Retail securitisation volume in the Indian market more than doubled to Rs 1.9 trillion in fiscal 2019, compared with Rs 85,000 crore for the whole of fiscal 2018, driven substantially by mortgage lenders, a CRISIL study shows.
Securitisation refers to packaging of loans such as auto, house, credit cards of banks and lenders into debt instruments. This helps lenders to sell part of loans to generate liquidity for running businesses.
The rating agency said there were three drivers behind the spurt in volume. One, a few large mortgage players returned to the market in the first quarter of fiscal 2019 after clarification that securitised assets are not liable to Goods and Services Tax (GST).
Two, non-banks (housing finance companies and non-banking finance companies) rushed to securitise receivables as conventional sources of resource mobilisation came under pressure after September 2018. The system witnessed a liquidity crunch in the third quarter of FY19 after IL&FS group entities defaulted on payments for commercial papers and bonds.
Three, the Reserve Bank of India’s (RBI’s) notification relaxing guidelines on minimum holding period requirement in securitisation transactions backed by long-tenure loans increased the availability of eligible securitisable assets.
The direct assignments (DAs) continued to be the preferred route, accounting for 64 per cent of the total securitisation volume. While DA transactions rocketed 146%, pass-through certificates (PTCs) soared 95%. The volume of PTCs reached Rs 69,000 crore.

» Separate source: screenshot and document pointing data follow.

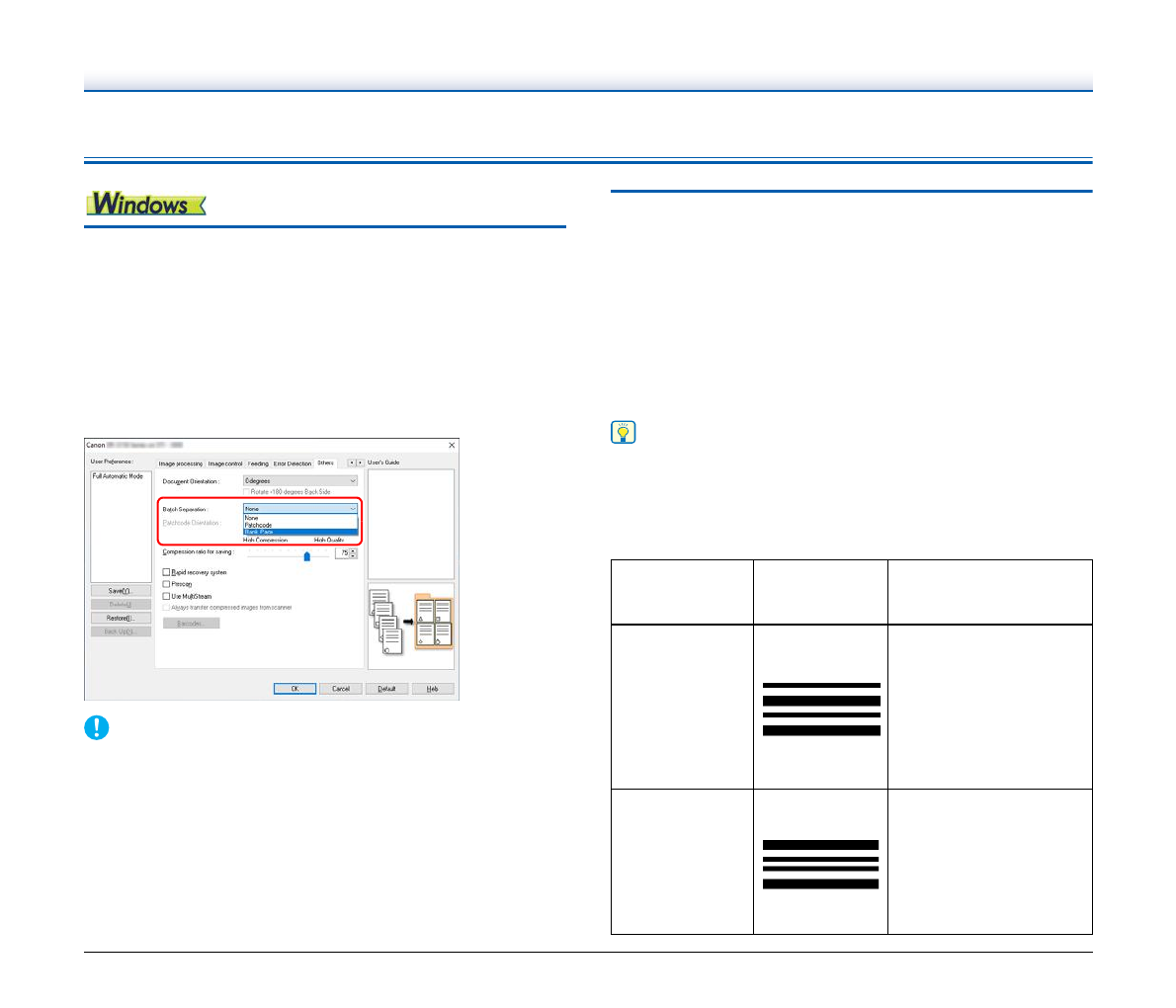Click the Restore button
This screenshot has width=1176, height=1008.
pos(121,618)
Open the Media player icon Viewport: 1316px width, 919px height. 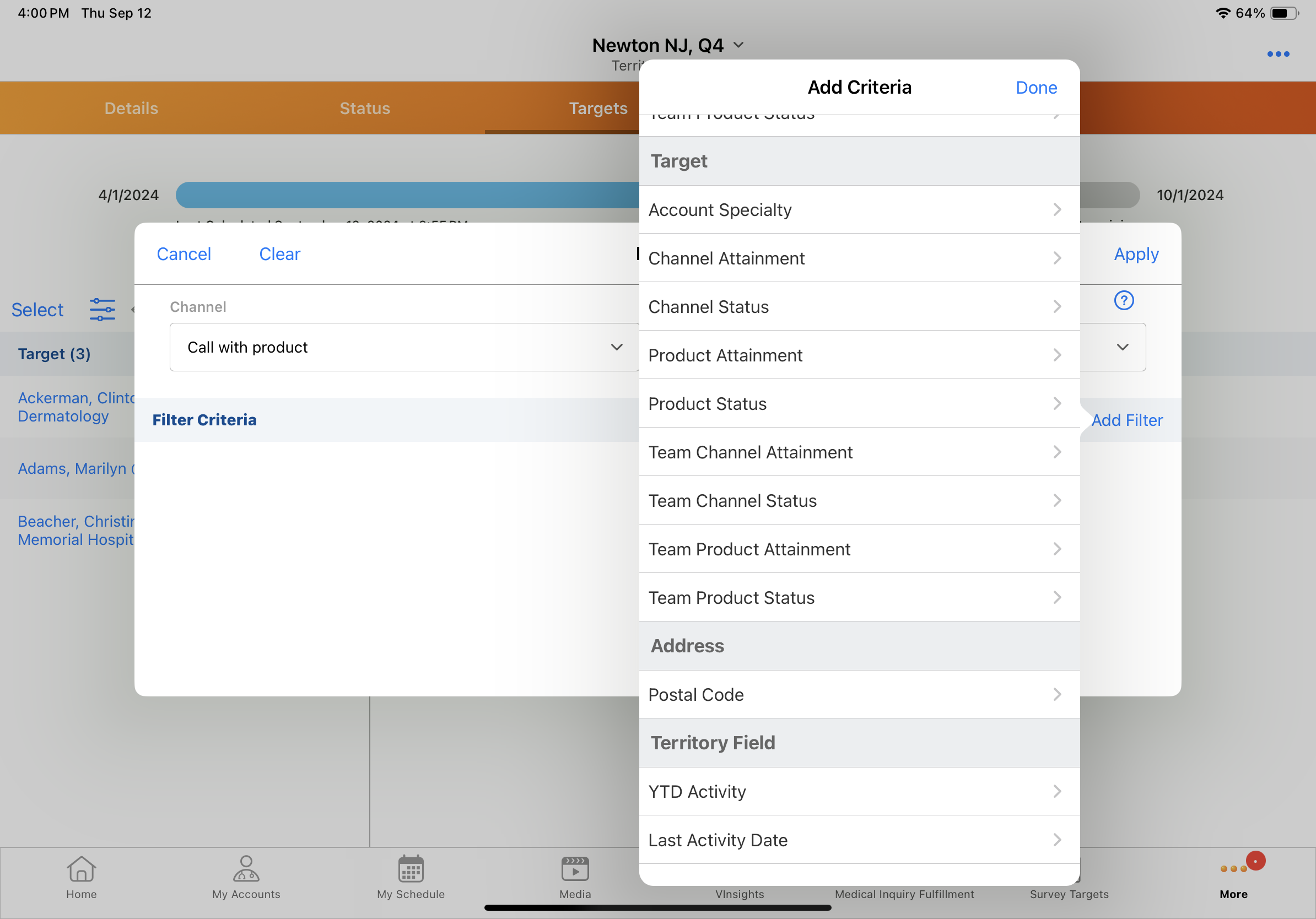[x=574, y=869]
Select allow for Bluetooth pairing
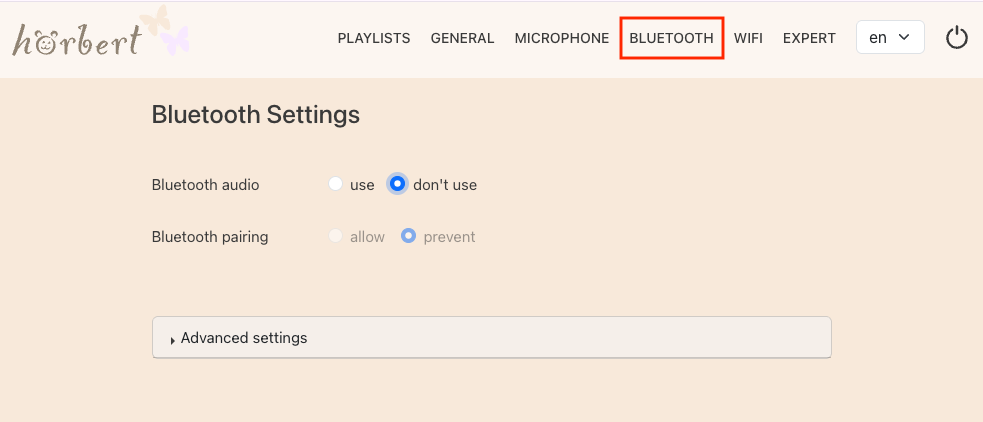983x422 pixels. [x=336, y=237]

Mortgage-backed transactions originated by housing finance companies and invested in primarily by public sector banks accounted for a bulk of the DA volume as 92% of mortgage transactions are happening through the DA route.
Krishnan Sitaraman, Senior Director, CRISIL Ratings said, “Three asset classes – mortgages, vehicle loans and microfinance loans – constituted ~84% of the securitisation volume. The growing investor comfort with these asset classes and steady asset quality metrics supported growth".

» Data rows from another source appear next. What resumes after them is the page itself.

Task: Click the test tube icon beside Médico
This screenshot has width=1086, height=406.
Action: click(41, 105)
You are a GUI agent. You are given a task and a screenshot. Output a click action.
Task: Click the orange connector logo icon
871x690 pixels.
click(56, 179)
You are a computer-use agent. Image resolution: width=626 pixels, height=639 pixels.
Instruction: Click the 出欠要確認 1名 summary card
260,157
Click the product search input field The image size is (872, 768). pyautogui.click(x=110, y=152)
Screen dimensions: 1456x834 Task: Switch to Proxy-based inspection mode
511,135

The relatively newer asset classes such as gold loans, small and medium enterprises loans and personal loans also getting securitised, underscoring a potential broad-basing of the market, he said.
Heading into fiscal 2020, some of the tailwinds that aided the market in fiscal 2019 are abating. Among other factors, pent-up supply following GST implementation has exhausted, regulatory relaxation on minimum holding period is available only till May 2019, and the funding environment for non-banks is gradually stabilising. But new supportive factors are emerging in their place.

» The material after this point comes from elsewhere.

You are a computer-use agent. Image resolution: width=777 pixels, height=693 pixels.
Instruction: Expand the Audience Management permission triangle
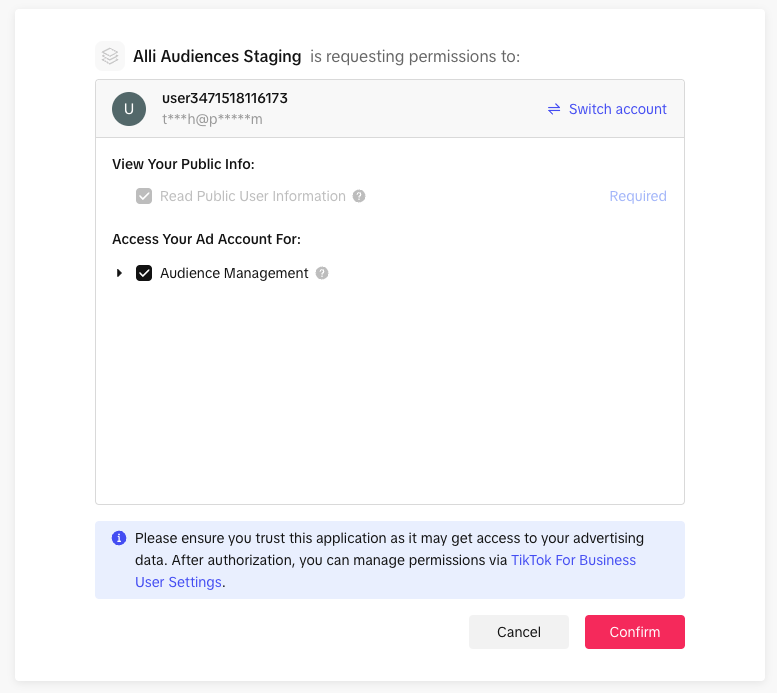119,273
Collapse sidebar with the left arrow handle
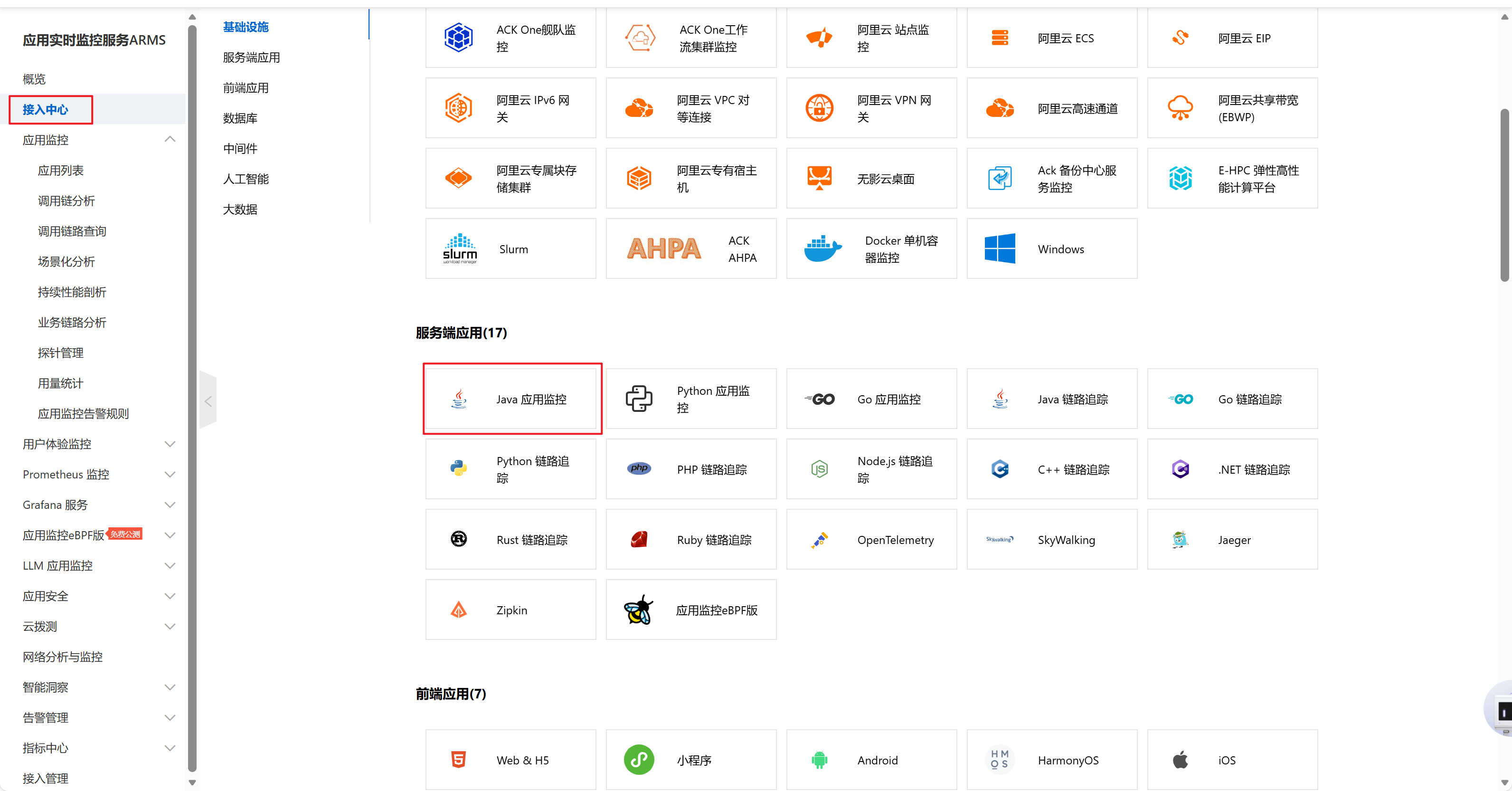The width and height of the screenshot is (1512, 791). [208, 401]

Rohit Inamdar, Senior Director, CRISIL Ratings, “the securitisation will continue to clock decent volumes despite changing market dynamics. The spotlight on asset-liability maturity management by the recent liquidity crunch should result in non-banks reducing their dependence on short-term funding sources. That could spur a healthy appetite for securitisation transactions, which have no negative asset-liability maturity mismatches".